Created 05-26-2023 01:58 PM
hello cloudera community,
we check in the graph "total_kudu_on_disk_size_across_kudu_replicas" and there are tables with 500GB
with that, we need to know what is the recommended size for a kudu table?
Created 05-30-2023 11:08 AM
Correct, 50GB is the limit, reccomended: 10GB 🙂
Created 05-29-2023 05:37 AM
Hi,
I did not get the recommended size of kudu table, But there is a limitation like what is amount of data per tablet, how many tablets per table etc.. Please refer the below documentation:
https://docs.cloudera.com/documentation/enterprise/6/6.3/topics/kudu_limitations.html#scaling_limits
Regards,
Chethan YM
Created 05-29-2023 02:01 PM
hi @ChethanYM ,
I read this documentation, but the doubt is about the tablet and table
if looking at the graph in cloudera and seeing tables above 50GB it would be out of the recommended
Created 05-30-2023 02:52 AM
Here the key is not the table size but the tablets.
One table of 50GB could have 50 tablets, then each tablet of 1GB (that's good)
or
One table of 50GB could have 2 tablets, then each tablet of 25GB (that's no so good: The recommended target size for tablets is under 10 GiB)
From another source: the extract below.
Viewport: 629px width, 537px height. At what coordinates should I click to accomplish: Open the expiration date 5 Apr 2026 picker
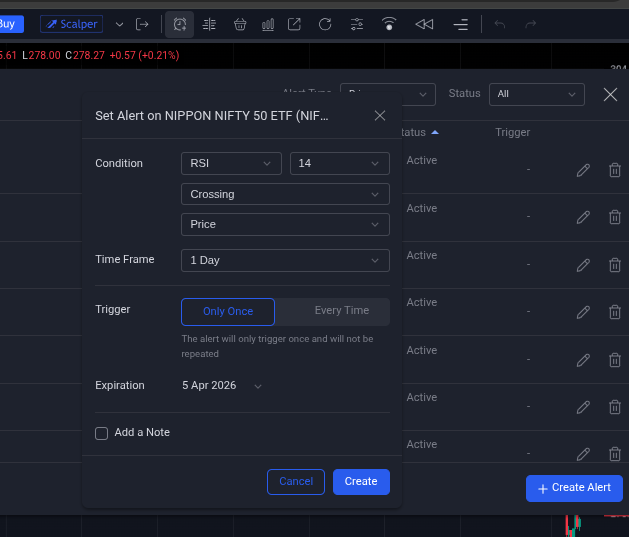[x=222, y=385]
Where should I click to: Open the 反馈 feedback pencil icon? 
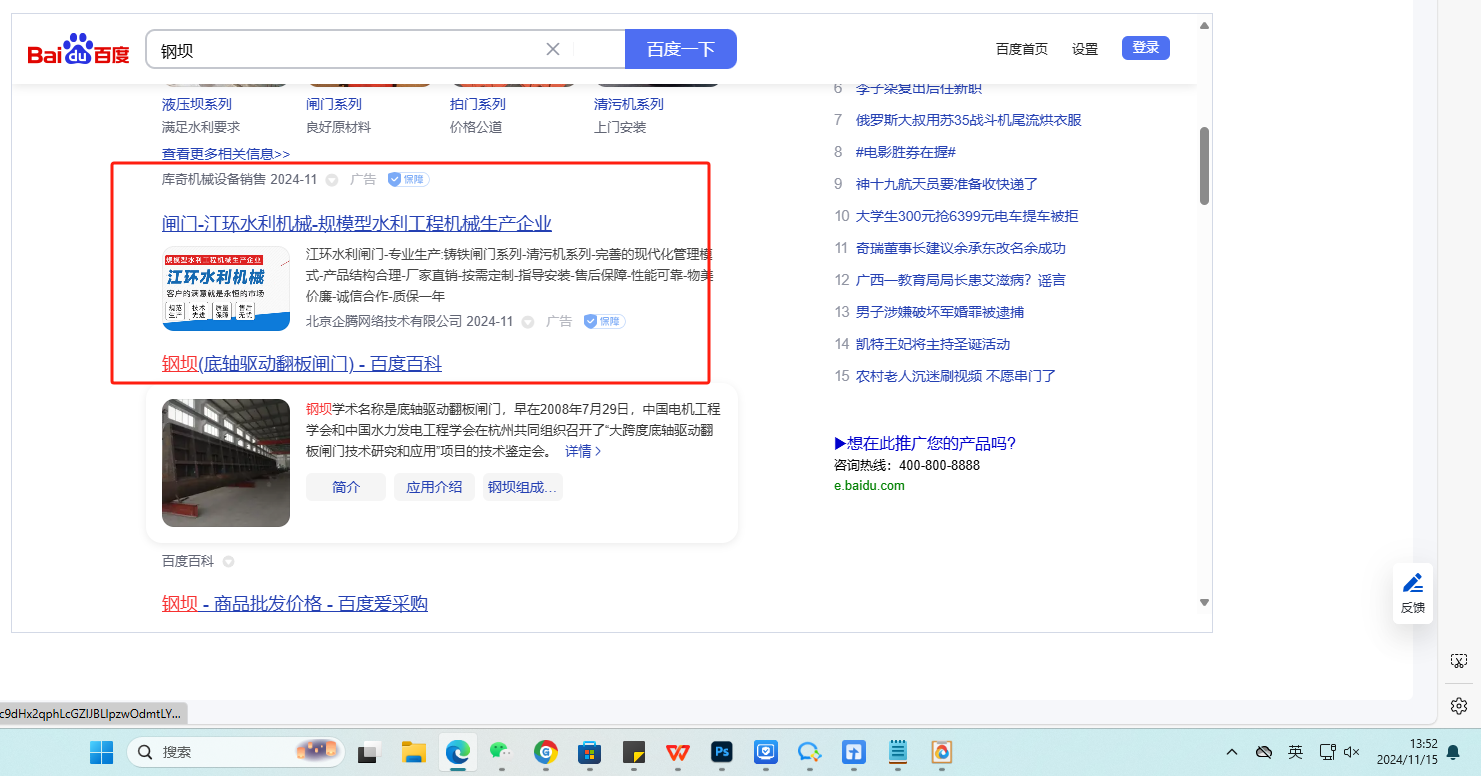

you can take a look in your Kudu Master UI: http://Master:8051/tables and look for your tables and partitions (tablets).
I'm using this chart to see the kudu table sizing in the clart builder:
select total_kudu_on_disk_size_across_kudu_replicas where category=KUDU_TABLE
Created 05-30-2023 05:35 AM
hi @Juanes ,
great!
So, let's assume I have a 500GB table and that table was created with 240 tablets, would that value be within the recommended range?
other point!
I'm using the following calculates as an example:
DATA_SIZE = (value taken from the graph "total_kudu_on_disk_size_across_kudu_replicas")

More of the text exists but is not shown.